DATA PROVIDED:
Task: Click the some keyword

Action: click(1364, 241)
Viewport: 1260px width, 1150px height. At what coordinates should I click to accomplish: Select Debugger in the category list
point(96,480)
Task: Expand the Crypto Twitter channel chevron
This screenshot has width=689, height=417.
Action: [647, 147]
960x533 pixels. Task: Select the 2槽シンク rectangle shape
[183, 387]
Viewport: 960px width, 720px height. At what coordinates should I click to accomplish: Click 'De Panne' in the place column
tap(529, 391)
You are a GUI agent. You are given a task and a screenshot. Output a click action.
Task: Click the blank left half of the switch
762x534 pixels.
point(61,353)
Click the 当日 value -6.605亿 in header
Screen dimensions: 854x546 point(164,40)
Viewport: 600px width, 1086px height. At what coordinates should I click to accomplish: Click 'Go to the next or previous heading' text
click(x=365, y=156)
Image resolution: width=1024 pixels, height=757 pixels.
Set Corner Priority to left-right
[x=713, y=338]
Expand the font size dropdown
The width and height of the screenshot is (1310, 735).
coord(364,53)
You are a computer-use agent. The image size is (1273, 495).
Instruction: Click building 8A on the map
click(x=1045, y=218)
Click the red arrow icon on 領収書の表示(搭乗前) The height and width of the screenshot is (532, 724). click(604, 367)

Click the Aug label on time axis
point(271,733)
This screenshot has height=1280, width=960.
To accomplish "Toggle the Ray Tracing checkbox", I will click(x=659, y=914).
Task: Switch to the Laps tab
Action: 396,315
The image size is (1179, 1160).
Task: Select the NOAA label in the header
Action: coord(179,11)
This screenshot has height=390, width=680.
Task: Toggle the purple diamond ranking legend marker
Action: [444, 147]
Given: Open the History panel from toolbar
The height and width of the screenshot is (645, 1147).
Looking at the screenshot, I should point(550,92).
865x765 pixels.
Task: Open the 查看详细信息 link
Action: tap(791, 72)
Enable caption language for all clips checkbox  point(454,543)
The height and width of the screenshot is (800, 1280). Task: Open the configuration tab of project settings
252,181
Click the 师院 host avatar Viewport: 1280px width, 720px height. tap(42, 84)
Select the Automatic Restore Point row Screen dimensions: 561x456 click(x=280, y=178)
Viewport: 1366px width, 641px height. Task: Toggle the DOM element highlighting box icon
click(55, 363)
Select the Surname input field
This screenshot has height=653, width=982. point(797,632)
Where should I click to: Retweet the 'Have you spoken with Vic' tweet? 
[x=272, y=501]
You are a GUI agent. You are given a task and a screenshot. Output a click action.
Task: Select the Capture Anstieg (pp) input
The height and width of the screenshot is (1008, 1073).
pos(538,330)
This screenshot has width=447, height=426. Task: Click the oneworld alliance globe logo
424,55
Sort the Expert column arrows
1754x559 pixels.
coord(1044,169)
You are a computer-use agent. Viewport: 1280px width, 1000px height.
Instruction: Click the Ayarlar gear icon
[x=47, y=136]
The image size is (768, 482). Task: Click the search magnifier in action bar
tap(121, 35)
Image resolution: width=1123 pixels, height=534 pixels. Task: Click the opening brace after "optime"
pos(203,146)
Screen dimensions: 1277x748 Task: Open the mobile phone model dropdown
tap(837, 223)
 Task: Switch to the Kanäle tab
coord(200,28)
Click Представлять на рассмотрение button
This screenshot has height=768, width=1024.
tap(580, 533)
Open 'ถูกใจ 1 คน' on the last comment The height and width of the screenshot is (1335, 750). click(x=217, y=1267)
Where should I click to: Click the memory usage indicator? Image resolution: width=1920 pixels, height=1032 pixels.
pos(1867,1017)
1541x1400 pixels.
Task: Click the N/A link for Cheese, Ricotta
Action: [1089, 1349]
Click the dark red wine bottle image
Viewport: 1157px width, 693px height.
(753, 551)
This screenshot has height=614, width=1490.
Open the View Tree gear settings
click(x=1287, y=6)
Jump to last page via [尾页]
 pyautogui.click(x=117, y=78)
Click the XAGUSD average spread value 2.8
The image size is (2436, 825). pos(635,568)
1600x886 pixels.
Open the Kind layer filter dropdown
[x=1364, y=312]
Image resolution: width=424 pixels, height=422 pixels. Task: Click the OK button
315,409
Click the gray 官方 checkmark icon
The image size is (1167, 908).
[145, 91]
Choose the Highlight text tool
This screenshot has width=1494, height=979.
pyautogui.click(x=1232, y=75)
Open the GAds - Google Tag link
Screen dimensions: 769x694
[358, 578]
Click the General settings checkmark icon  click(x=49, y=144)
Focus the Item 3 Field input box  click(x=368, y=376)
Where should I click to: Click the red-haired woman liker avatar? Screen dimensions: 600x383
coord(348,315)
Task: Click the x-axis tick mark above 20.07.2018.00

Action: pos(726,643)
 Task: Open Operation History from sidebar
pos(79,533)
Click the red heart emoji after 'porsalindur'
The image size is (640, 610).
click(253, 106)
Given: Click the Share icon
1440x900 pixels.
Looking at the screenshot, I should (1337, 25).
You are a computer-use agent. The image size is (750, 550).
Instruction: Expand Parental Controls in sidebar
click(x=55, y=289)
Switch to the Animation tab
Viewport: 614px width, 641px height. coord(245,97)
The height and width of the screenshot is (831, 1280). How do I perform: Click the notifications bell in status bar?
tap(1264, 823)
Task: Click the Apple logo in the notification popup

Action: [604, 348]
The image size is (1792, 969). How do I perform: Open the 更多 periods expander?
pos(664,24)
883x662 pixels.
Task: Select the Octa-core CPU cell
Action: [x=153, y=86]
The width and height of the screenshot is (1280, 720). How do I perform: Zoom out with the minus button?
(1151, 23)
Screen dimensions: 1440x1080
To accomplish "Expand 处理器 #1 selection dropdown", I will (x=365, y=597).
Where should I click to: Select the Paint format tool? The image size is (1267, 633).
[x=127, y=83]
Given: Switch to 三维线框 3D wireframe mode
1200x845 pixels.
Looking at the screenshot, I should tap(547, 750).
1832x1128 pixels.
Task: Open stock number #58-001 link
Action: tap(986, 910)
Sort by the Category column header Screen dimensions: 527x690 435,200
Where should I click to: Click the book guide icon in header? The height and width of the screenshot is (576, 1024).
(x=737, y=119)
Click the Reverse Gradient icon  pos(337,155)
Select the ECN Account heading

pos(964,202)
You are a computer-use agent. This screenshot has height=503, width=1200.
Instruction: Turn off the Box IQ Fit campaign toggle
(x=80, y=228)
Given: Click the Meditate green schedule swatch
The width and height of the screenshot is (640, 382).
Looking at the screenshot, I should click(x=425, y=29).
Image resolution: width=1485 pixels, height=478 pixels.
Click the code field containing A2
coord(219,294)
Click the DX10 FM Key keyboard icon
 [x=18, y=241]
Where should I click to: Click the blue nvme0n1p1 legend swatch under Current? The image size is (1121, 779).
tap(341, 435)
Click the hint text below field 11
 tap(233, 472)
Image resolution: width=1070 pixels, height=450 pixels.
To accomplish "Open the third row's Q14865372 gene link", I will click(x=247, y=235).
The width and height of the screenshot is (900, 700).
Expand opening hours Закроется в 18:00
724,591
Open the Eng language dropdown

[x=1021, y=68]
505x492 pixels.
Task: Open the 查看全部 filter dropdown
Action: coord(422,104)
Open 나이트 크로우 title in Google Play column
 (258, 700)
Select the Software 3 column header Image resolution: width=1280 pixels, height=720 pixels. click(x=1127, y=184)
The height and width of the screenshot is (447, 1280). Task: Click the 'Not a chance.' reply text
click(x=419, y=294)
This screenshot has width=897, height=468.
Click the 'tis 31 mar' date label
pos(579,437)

TASK ITEM:
An exact transcription of all the records is required.

REPLY TO THE TASK:
Task: Click the some keyword

Action: click(1364, 241)
Viewport: 1260px width, 1150px height. At what coordinates should I click to accomplish: Select Debugger in the category list
point(96,480)
Task: Expand the Crypto Twitter channel chevron
This screenshot has width=689, height=417.
Action: [647, 147]
960x533 pixels. Task: Select the 2槽シンク rectangle shape
[183, 387]
Viewport: 960px width, 720px height. At what coordinates should I click to accomplish: Click 'De Panne' in the place column
tap(529, 391)
You are a GUI agent. You are given a task and a screenshot. Output a click action.
Task: Click the blank left half of the switch
762x534 pixels.
point(61,353)
Click the 当日 value -6.605亿 in header
Screen dimensions: 854x546 point(164,40)
Viewport: 600px width, 1086px height. At what coordinates should I click to accomplish: Click 'Go to the next or previous heading' text
click(x=365, y=156)
Image resolution: width=1024 pixels, height=757 pixels.
Set Corner Priority to left-right
[x=713, y=338]
Expand the font size dropdown
The width and height of the screenshot is (1310, 735).
coord(364,53)
You are a computer-use agent. The image size is (1273, 495).
Instruction: Click building 8A on the map
click(x=1045, y=218)
Click the red arrow icon on 領収書の表示(搭乗前) The height and width of the screenshot is (532, 724). click(604, 367)

Click the Aug label on time axis
point(271,733)
This screenshot has height=1280, width=960.
To accomplish "Toggle the Ray Tracing checkbox", I will click(x=659, y=914).
Task: Switch to the Laps tab
Action: 396,315
The image size is (1179, 1160).
Task: Select the NOAA label in the header
Action: coord(179,11)
This screenshot has height=390, width=680.
Task: Toggle the purple diamond ranking legend marker
Action: [444, 147]
Given: Open the History panel from toolbar
The height and width of the screenshot is (645, 1147).
Looking at the screenshot, I should point(550,92).
865x765 pixels.
Task: Open the 查看详细信息 link
Action: tap(791, 72)
Enable caption language for all clips checkbox  point(454,543)
The height and width of the screenshot is (800, 1280). Task: Open the configuration tab of project settings
252,181
Click the 师院 host avatar Viewport: 1280px width, 720px height. tap(42, 84)
Select the Automatic Restore Point row Screen dimensions: 561x456 click(x=280, y=178)
Viewport: 1366px width, 641px height. Task: Toggle the DOM element highlighting box icon
click(55, 363)
Select the Surname input field
This screenshot has height=653, width=982. point(797,632)
Where should I click to: Retweet the 'Have you spoken with Vic' tweet? 
[x=272, y=501]
You are a GUI agent. You are given a task and a screenshot. Output a click action.
Task: Select the Capture Anstieg (pp) input
The height and width of the screenshot is (1008, 1073).
pos(538,330)
This screenshot has width=447, height=426. Task: Click the oneworld alliance globe logo
424,55
Sort the Expert column arrows
1754x559 pixels.
coord(1044,169)
You are a computer-use agent. Viewport: 1280px width, 1000px height.
Instruction: Click the Ayarlar gear icon
[x=47, y=136]
The image size is (768, 482). Task: Click the search magnifier in action bar
tap(121, 35)
Image resolution: width=1123 pixels, height=534 pixels. Task: Click the opening brace after "optime"
pos(203,146)
Screen dimensions: 1277x748 Task: Open the mobile phone model dropdown
tap(837, 223)
 Task: Switch to the Kanäle tab
coord(200,28)
Click Представлять на рассмотрение button
This screenshot has height=768, width=1024.
tap(580, 533)
Open 'ถูกใจ 1 คน' on the last comment The height and width of the screenshot is (1335, 750). click(x=217, y=1267)
Where should I click to: Click the memory usage indicator? Image resolution: width=1920 pixels, height=1032 pixels.
pos(1867,1017)
1541x1400 pixels.
Task: Click the N/A link for Cheese, Ricotta
Action: [1089, 1349]
Click the dark red wine bottle image
Viewport: 1157px width, 693px height.
(753, 551)
This screenshot has height=614, width=1490.
Open the View Tree gear settings
click(x=1287, y=6)
Jump to last page via [尾页]
 pyautogui.click(x=117, y=78)
Click the XAGUSD average spread value 2.8
The image size is (2436, 825). pos(635,568)
1600x886 pixels.
Open the Kind layer filter dropdown
[x=1364, y=312]
Image resolution: width=424 pixels, height=422 pixels. Task: Click the OK button
315,409
Click the gray 官方 checkmark icon
The image size is (1167, 908).
[145, 91]
Choose the Highlight text tool
This screenshot has width=1494, height=979.
pyautogui.click(x=1232, y=75)
Open the GAds - Google Tag link
Screen dimensions: 769x694
[358, 578]
Click the General settings checkmark icon  click(x=49, y=144)
Focus the Item 3 Field input box  click(x=368, y=376)
Where should I click to: Click the red-haired woman liker avatar? Screen dimensions: 600x383
coord(348,315)
Task: Click the x-axis tick mark above 20.07.2018.00

Action: pos(726,643)
 Task: Open Operation History from sidebar
pos(79,533)
Click the red heart emoji after 'porsalindur'
The image size is (640, 610).
click(253, 106)
Given: Click the Share icon
1440x900 pixels.
Looking at the screenshot, I should (1337, 25).
You are a computer-use agent. The image size is (750, 550).
Instruction: Expand Parental Controls in sidebar
click(x=55, y=289)
Switch to the Animation tab
Viewport: 614px width, 641px height. coord(245,97)
The height and width of the screenshot is (831, 1280). How do I perform: Click the notifications bell in status bar?
tap(1264, 823)
Task: Click the Apple logo in the notification popup

Action: [604, 348]
The image size is (1792, 969). How do I perform: Open the 更多 periods expander?
pos(664,24)
883x662 pixels.
Task: Select the Octa-core CPU cell
Action: [x=153, y=86]
The width and height of the screenshot is (1280, 720). How do I perform: Zoom out with the minus button?
(1151, 23)
Screen dimensions: 1440x1080
To accomplish "Expand 处理器 #1 selection dropdown", I will (x=365, y=597).
Where should I click to: Select the Paint format tool? The image size is (1267, 633).
[x=127, y=83]
Given: Switch to 三维线框 3D wireframe mode
1200x845 pixels.
Looking at the screenshot, I should tap(547, 750).
1832x1128 pixels.
Task: Open stock number #58-001 link
Action: tap(986, 910)
Sort by the Category column header Screen dimensions: 527x690 435,200
Where should I click to: Click the book guide icon in header? The height and width of the screenshot is (576, 1024).
(x=737, y=119)
Click the Reverse Gradient icon  pos(337,155)
Select the ECN Account heading

pos(964,202)
You are a computer-use agent. This screenshot has height=503, width=1200.
Instruction: Turn off the Box IQ Fit campaign toggle
(x=80, y=228)
Given: Click the Meditate green schedule swatch
The width and height of the screenshot is (640, 382).
Looking at the screenshot, I should click(x=425, y=29).
Image resolution: width=1485 pixels, height=478 pixels.
Click the code field containing A2
coord(219,294)
Click the DX10 FM Key keyboard icon
 [x=18, y=241]
Where should I click to: Click the blue nvme0n1p1 legend swatch under Current? The image size is (1121, 779).
tap(341, 435)
Click the hint text below field 11
 tap(233, 472)
Image resolution: width=1070 pixels, height=450 pixels.
To accomplish "Open the third row's Q14865372 gene link", I will click(x=247, y=235).
The width and height of the screenshot is (900, 700).
Expand opening hours Закроется в 18:00
724,591
Open the Eng language dropdown

[x=1021, y=68]
505x492 pixels.
Task: Open the 查看全部 filter dropdown
Action: coord(422,104)
Open 나이트 크로우 title in Google Play column
 (258, 700)
Select the Software 3 column header Image resolution: width=1280 pixels, height=720 pixels. click(x=1127, y=184)
The height and width of the screenshot is (447, 1280). Task: Click the 'Not a chance.' reply text
click(x=419, y=294)
This screenshot has width=897, height=468.
Click the 'tis 31 mar' date label
pos(579,437)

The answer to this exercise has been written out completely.